__What you will do__.
A word-for-word copy of the records that follow is needed, with every picture omitted.

┌─ Provided data

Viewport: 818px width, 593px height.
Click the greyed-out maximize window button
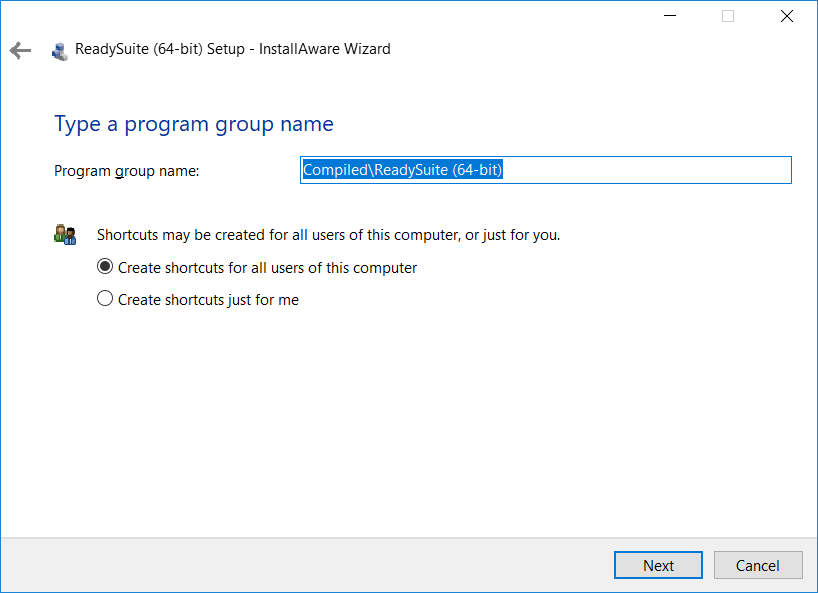pos(728,16)
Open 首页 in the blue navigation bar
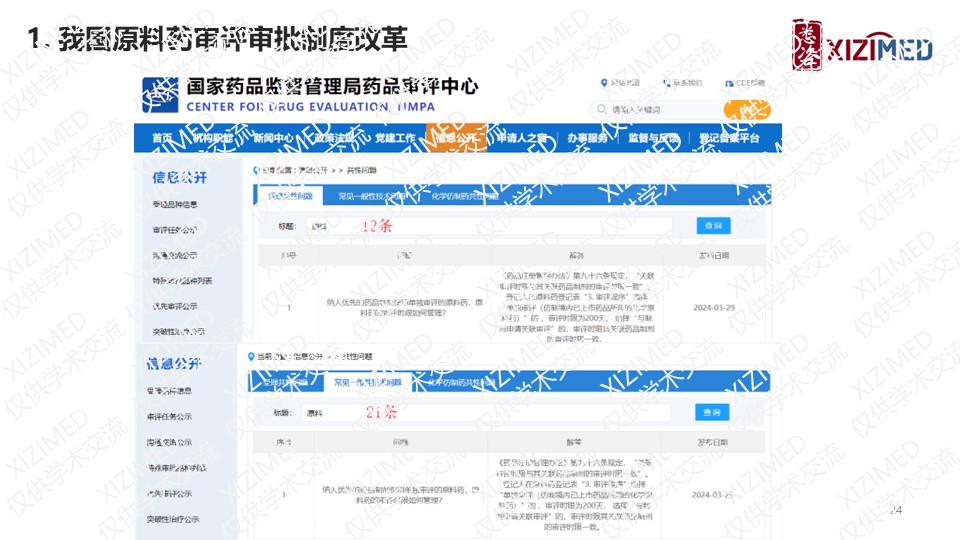Viewport: 960px width, 540px height. 162,138
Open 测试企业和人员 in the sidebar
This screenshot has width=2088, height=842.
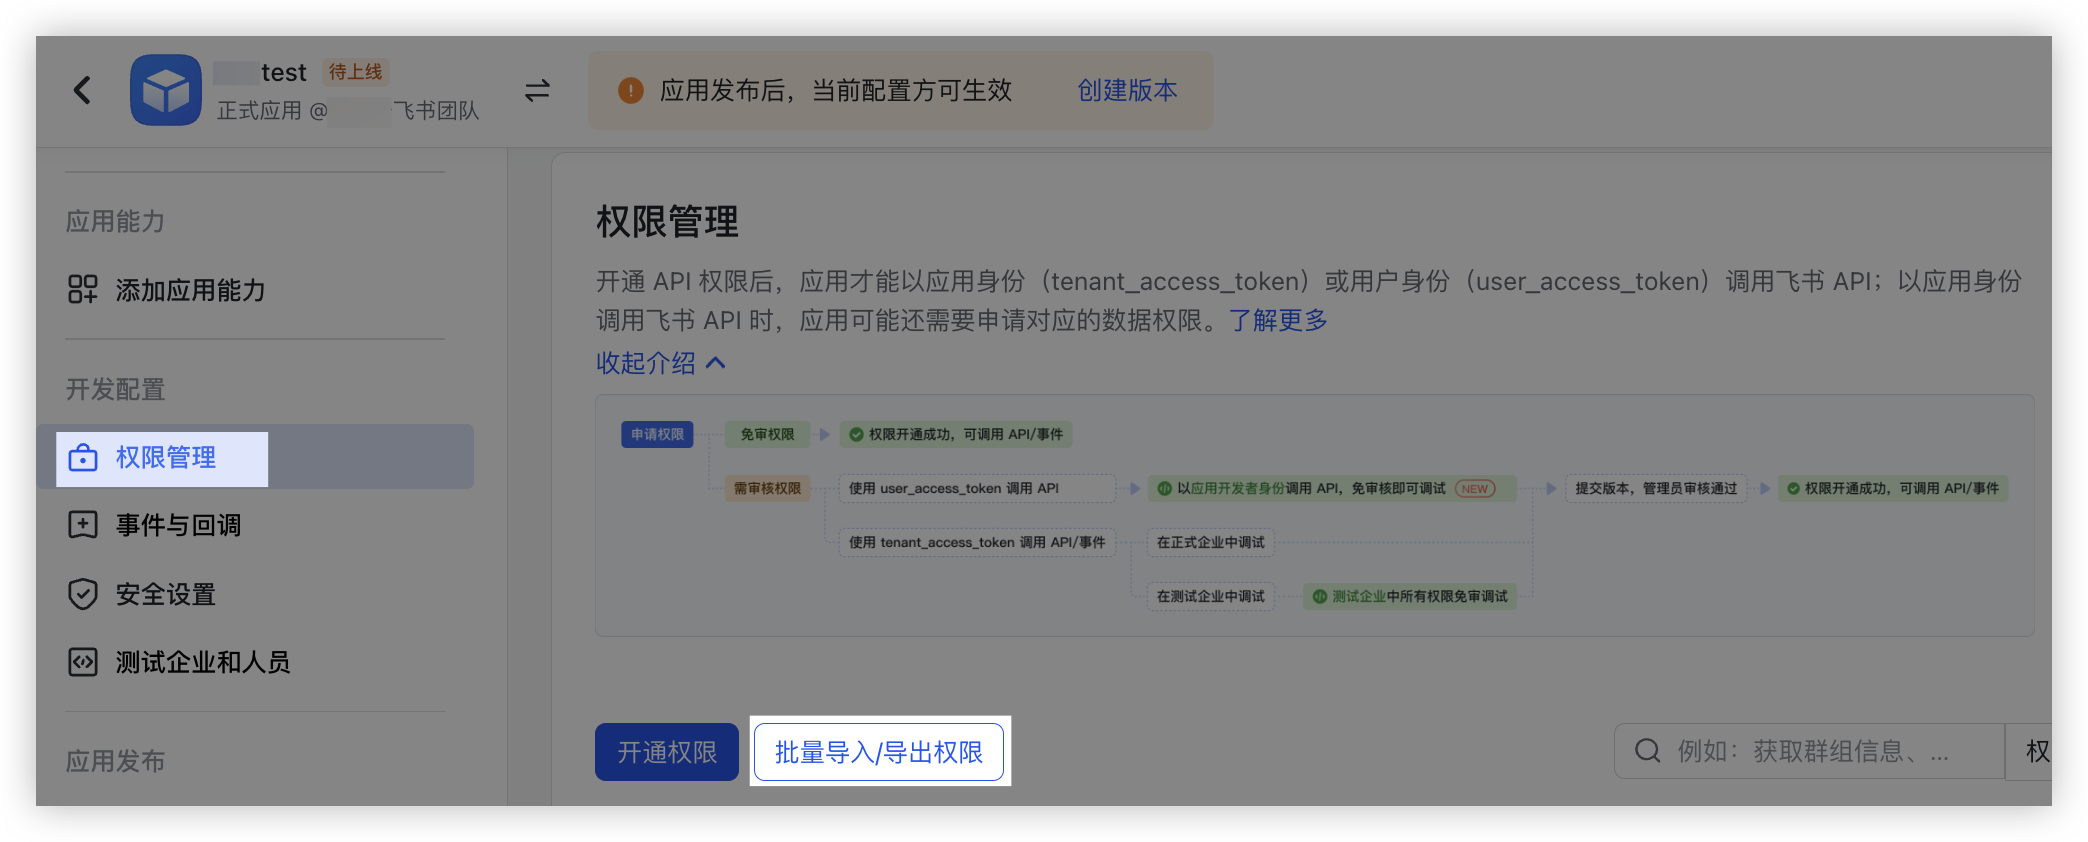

└─

__Answer to this task__.
Viewport: 818px width, 593px height.
Click the greyed-out maximize window button
pos(728,16)
Open 首页 in the blue navigation bar
Viewport: 960px width, 540px height. 162,138
Open 测试企业和人员 in the sidebar
This screenshot has width=2088, height=842.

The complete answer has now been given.